= Frans Krafft =

Frans (or François, Francesco, Franciscus) Krafft (17 February 1729 in Brussels – 13 January 1795 in Ghent) was a composer, organist and director in the Austrian Netherlands (the current Belgium). He was organist at the Saint Bavo Cathedral in Ghent from 1769 to 1794. He is sometimes erroneously named Frans-Joseph, but that is actually his elder brother, born in 1721. He is not to be confused with his cousin, also named Frans Krafft and also born in Brussels in 1733, who later moved to Germany.

==Biography==
Little is known of his life. His father, Jan-Laurens Krafft, was a poet, writer, music publisher and composer of German descent. Frans Krafft was active as a musician and printer in Brussels from 1747 onwards. He may have studied composition under Francesco Durante in Italy, where he won a prize with the motet In convertendo. L'Echo, a music magazine from Liège, published some thirty arias by him between 1758 and 1769, two of which from his opera Le faux astrologue – in 1763 performed in Dutch as Den valschen Astrologant. He is mentioned from 1761 to 1768 as composer, organist and keyboard teacher in the Brussels Almanach nouveau – ou Le guide fidèle. On 7 April 1769 he is appointed organist to the Saint Bavo Cathedral in Ghent, a post he held until 23 August 1794, a few months before his death. At the time of this appointment, he was already well reputed in the Netherlands, with main works performed in churches of major towns like Kortrijk and Leuven.

==Works==
- Opera Le faux astrologue or Den valschen Astrologant (1763)
- 3 Motetta
  - Eripe me (a minor, for soprano and strings),
  - Ecce Panis (G major, for soloist, mixed choir and organ),
  - Benedicamus Domino (C major, mixed choir).
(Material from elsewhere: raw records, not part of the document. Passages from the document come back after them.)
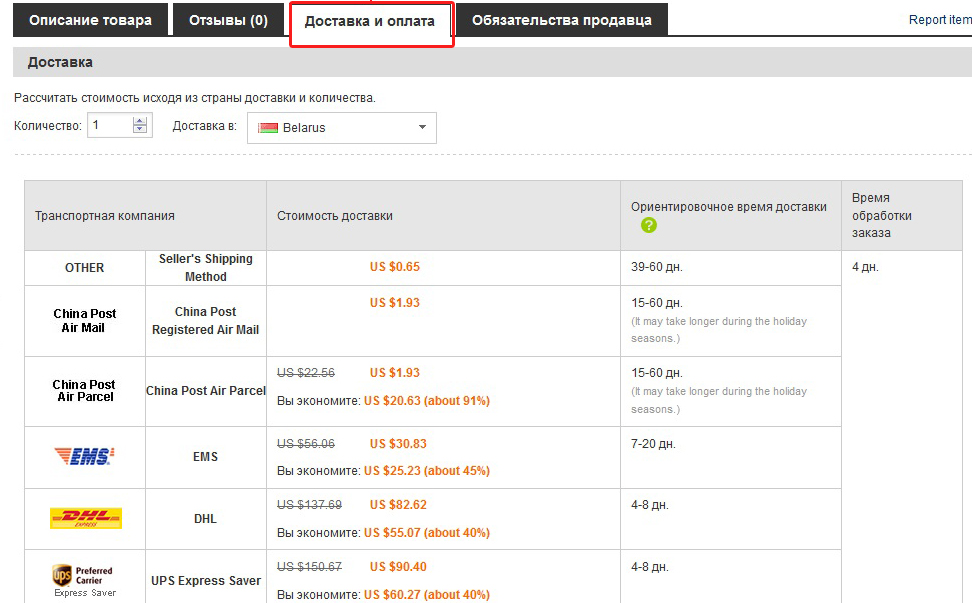The image size is (972, 603).
Task: Click the US $30.83 EMS shipping price
Action: (398, 444)
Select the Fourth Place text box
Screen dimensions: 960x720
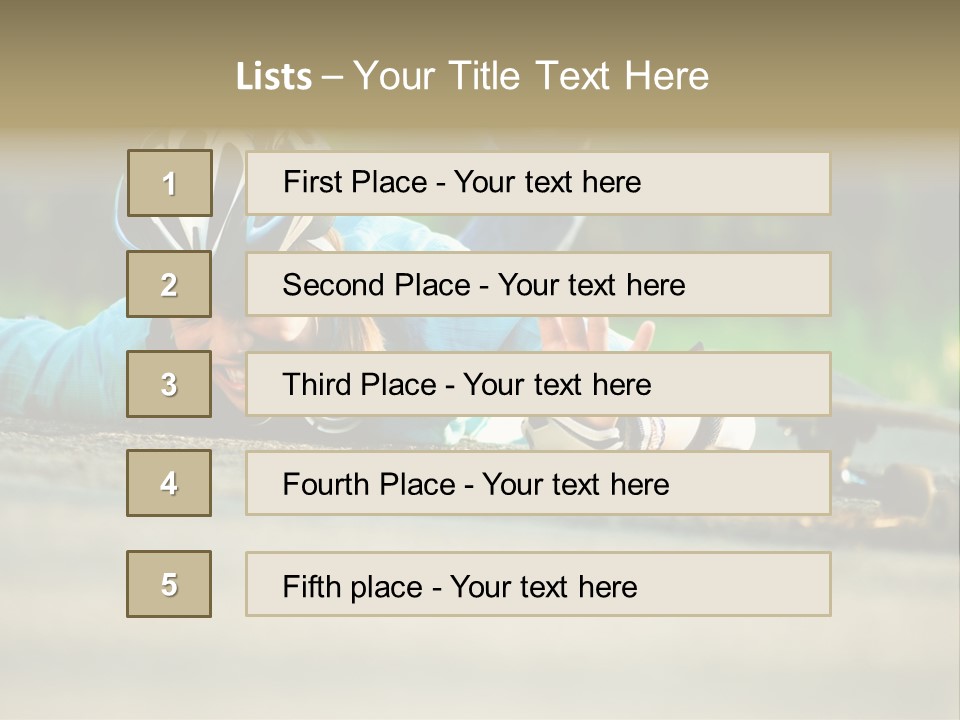[538, 483]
- 7 Antiphonae pro tempore Adventus, 1793, g minor, mixed choir and organ.
  - O Sapientia
  - O Adonai
  - O Radix Jesse
  - O Clavis David
  - O Oriens
  - O Rex Gentium
  - O Emmanuel
- Psalmmotetten
  - De Profundis
  - Levavi oculos meos
- Bavonem socio (Hymn for the feast of Saint Bavo) (d minor, mixed choir and basso continuo).
- Et vos beata (Hymn for All Saints) (D major, mixed choir and basso continuo).
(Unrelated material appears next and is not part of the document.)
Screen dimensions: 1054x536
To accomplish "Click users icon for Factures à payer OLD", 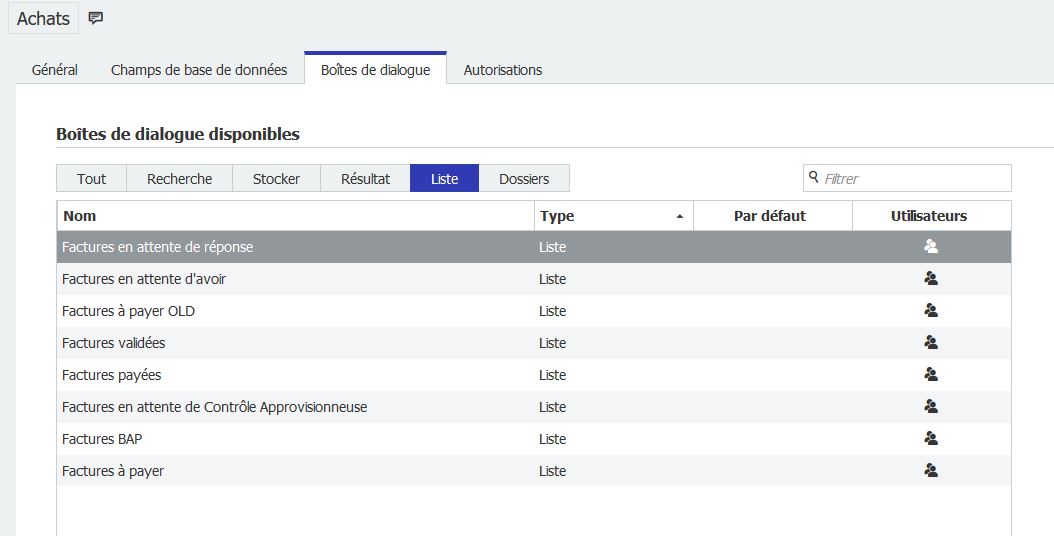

- Jesu redemptor omnium (Hymn for Christmas Eve) (C major, mixed choir and basso continuo)
- 7 keyboard pieces for organ or cembalo (of which 3 unfinished), 1766
- 3 Magnificats (C maj., F maj., G maj., mixed choir and organ)
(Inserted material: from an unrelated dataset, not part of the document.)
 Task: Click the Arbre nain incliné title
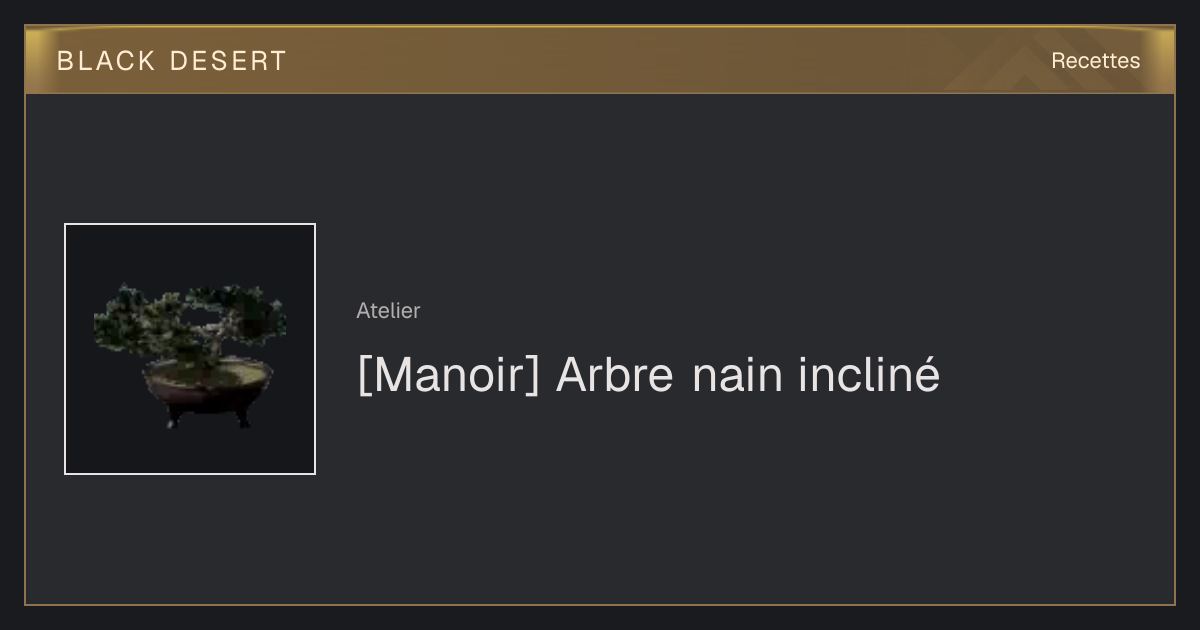click(x=648, y=375)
- Mis in F (mixed choir, organ and serpent)
- Missa a tre canti primae classis, (3 soloists, mixed choir and basso continuo).
- Missa di Requiem (E flat maj., mixed choir and organ), 1765
- Missa in Sabbato Sancto (G major, mixed choir and organ)
- Mis in g klein (mixed choir and organ)
- Motet Beatus Vir, (D maj., four soloist, mixed choir and orchestra)
- A Solis Ortu (only soprano part subsists)
- Super flumina Babylonis (g min., for soloists, mixed choir, strings and basso continuo)
- Tu lumen et splendor (Hymn for Christmas Eve) (D maj., mixed choir and organ)
- Motet in exitu Israel

The 20th century Flemish composer Herman Roelstraete has revised, reconstructed, edited and published many of Krafft's works.